And I want you to know beyond the shadow of a doubt that the consciousness that imagines a time to come when it won't have a problem to face and solve has already imagined a problem and a time to solve it in,

And it's a victim of the very consciousness that it believes it can escape by becoming something else that won't have the same problems that your old nature did.

Let's have a transition here.

I'll tell you a story.

So I don't know if you follow my work much.

I often use certain storylines,

And I use the characters because they represent definitive aspects of ourselves.

And one of my favorite stories is featuring a young woman named Christine who represents this potential wisdom,

This potential knowledge,

The nascent soul,

Sophia,

She represents,

And she is working to be a different kind of human being.

She understands that her life has been handed over without her having any idea that it has to all of these ideas,

And that basically she spends her life fending off challenges to ideas that aren't even her own.

Imagine.

Because she grew up demanding respect,

Her family did,

Fighting with people.

I can't have anybody look at me askew and question my character.

Are you kidding me?

So before the condition takes place,

She's busy trying to figure out how to control it and change the circumstances so she won't deal with the experience she gives herself as she imagines that problem that may unfold.
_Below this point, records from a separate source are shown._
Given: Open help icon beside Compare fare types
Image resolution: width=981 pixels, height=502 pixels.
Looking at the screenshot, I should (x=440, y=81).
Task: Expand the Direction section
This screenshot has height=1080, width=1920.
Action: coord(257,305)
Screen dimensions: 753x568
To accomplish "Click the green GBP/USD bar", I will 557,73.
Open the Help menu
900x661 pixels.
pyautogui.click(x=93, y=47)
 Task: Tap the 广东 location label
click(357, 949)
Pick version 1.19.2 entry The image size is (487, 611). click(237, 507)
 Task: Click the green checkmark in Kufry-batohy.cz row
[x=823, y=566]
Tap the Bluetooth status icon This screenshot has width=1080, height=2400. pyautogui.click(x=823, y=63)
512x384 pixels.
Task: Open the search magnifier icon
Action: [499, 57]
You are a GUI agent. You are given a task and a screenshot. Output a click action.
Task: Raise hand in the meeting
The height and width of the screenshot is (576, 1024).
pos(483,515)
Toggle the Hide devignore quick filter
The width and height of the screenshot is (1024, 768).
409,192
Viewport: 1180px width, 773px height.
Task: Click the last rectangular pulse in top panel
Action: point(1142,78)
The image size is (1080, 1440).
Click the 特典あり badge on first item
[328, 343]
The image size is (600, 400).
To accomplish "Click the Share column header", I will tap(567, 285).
So she goes to the doctor,

And she says to him,

You know,

I've been with you a long time,

And I know you've told me the answer to this,

But I tell you I don't understand it.

I don't understand it.

It seems to me that things are getting worse.

Honest to God,

She said,

More and more,

I lay down in bed at night,

And usually I'm so tired I don't know what to do with myself,

But my mind,

I wish my mind felt as tired.

My mind starts to think about things.

What he did yesterday,

What she said,

How this might unfold.

What does this mean if it goes that way,

Given the way that I want it to go?

I lay down,

Then I go to bed,

And I try to pray.

I try to meditate,

But my mind,

It dominates me,

And then she says,

I have these dreams.

Not all the time,

But even if I don't,

I don't know what it is.

Sometimes I wake up.

Why would I wake up with dread?

It drives me crazy because I know I'm supposed to wake up,

She said,

With what this world has done to you.

I know I'm supposed to wake up filled with anticipation about the goodness of the day,

And sometimes,

She said,

I do wake up,

And I'm thinking about all the good things that are coming,

But while I'm having my coffee and eating my curds and whey,

She says,

Along comes a spider,

And the next thing I know,

I'm trying to figure out how to protect myself from whatever it is that may ruin this,

And then I get in my car on the way to work,

On the way to the market.

I might be even going to buy myself something nice.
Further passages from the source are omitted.